In the sixties, Hans Hartung (1904-1989) and his wife Anna-Eva Bergman (1909-1987), bought over two and a half hectares of olive grove in the hills of Antibes.
Inspired by the mediterranean architecture around them, they designed and built a villa and two studios, providing them with a modern complex in which to live and work. The buildings were designated by them during their lifetime to serve, following their deaths, as a not for profit Foundation, with the aim of promoting their work. In time, extensions were added to the buildings to house the Foundation’s offices and archives.
Hans Hartung, who was born in Germany, became a naturalised French citizen in 1945. A veteran of the French Foreign Legion, he was awarded the Croix de Guerre.He achieved recognition as an artist by the late 1950s for his gestural, nearly monochromatic abstract paintings and was distinguished with the International Grand Prix for painting at the Venice Biennale in 1960. He set influential precedents for many American painters of the sixties and was an important forerunner of the American Lyrical Abstraction of the 1960s and 1970s.
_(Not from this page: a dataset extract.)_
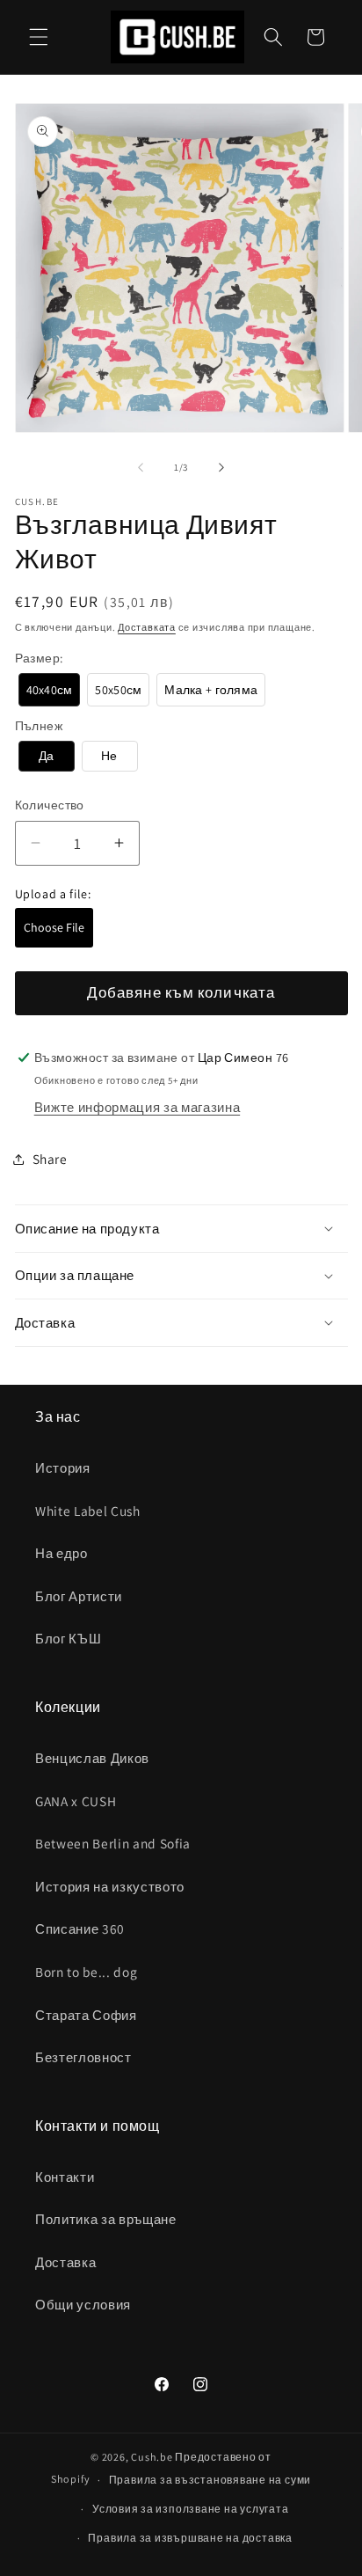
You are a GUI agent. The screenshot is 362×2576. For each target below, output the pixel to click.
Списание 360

Anna-Eva Bergman, a Norwegian, started out as an illustrator, before finding her distinct voice as an abstract artist. The couple met and were married in 1929, divorced in 1938, and reunited in the 1950s. They settled ultimately in Antibes in 1973. The Foundation’s active board organises exhibitions and seminars both within and beyond their premises. The Foundation is the force behind the production of catalogues, as well as providing opportunities for research and the authentication of the work of both artists.
The collection comprises some sixteen thousand original artworks (paintings, drawings), alongside graphic work from all periods. In addition, Hans Hartung’s photography is stored here.
The premises and exhibitions can be visited by appointment.